The plus in all this is that my background in health enables me access assistance from other medics and experts in case I come across a health issue that is not in my forte. We also partner with doctors and counsellors where treatment is required. It is a full outfit,” She says.
SCALING HEIGHTS THROUGH DRAMA
Besides her deep involvement with the Kilifi youth matters, Winnie has had two of her scripts set for staging at the International Conference for Family Planning in November 2018 in Kigali, Rwanda.
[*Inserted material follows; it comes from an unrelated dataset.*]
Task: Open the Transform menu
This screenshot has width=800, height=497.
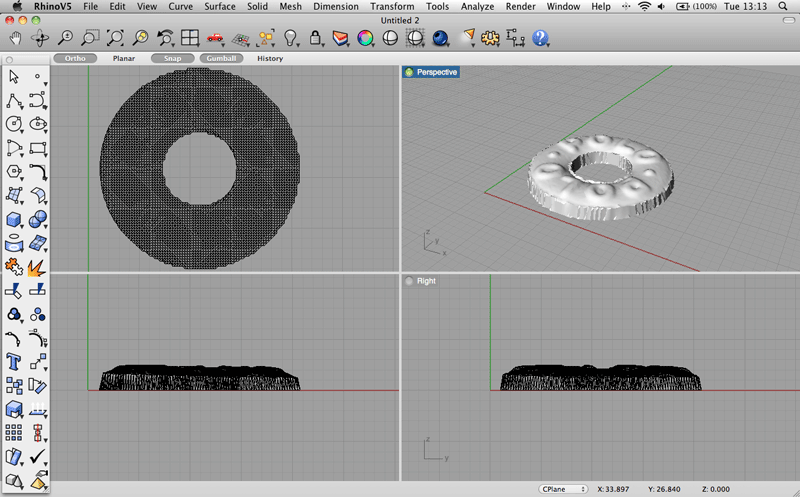Action: tap(392, 7)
This is what she had to say about the scripts: “Ms Vee for Sale features the family planning/contraceptive experiences faced by sex workers and their daily struggles, especially the youth. The other one Uncensored Islanders focuses on members of the LGBTQI community and their access to contraceptives and family planning services. I was rather hesitant about the latter script because such issues always raise eyebrows, but then realised to achieve universal health care the services, the society should be all inclusive.”
Winnie is happy to have incorporated her training and her passion to positively impact on the society.
Noting that the youth are drawn to visuals and imagery, she affirms that art is effective in raising awareness on health matters among them. “Art has this permanent kind of effect. It is enjoyable, easy to understand and yet one cannot easily forget what they learnt.”
Her eyes are set on running for an elective position in the next general elections, probably the senatorial seat, but in before then, the Kilifi youth and their health is her major preoccupation.
The person she looks up to as she champions health for all is her university chancellor.
“Prof Miriam Were, a global health champion has contributed greatly in universal health policies. I am inspired by her works and hope to walk in the same path as we strive to achieve universal health care,” she concludes.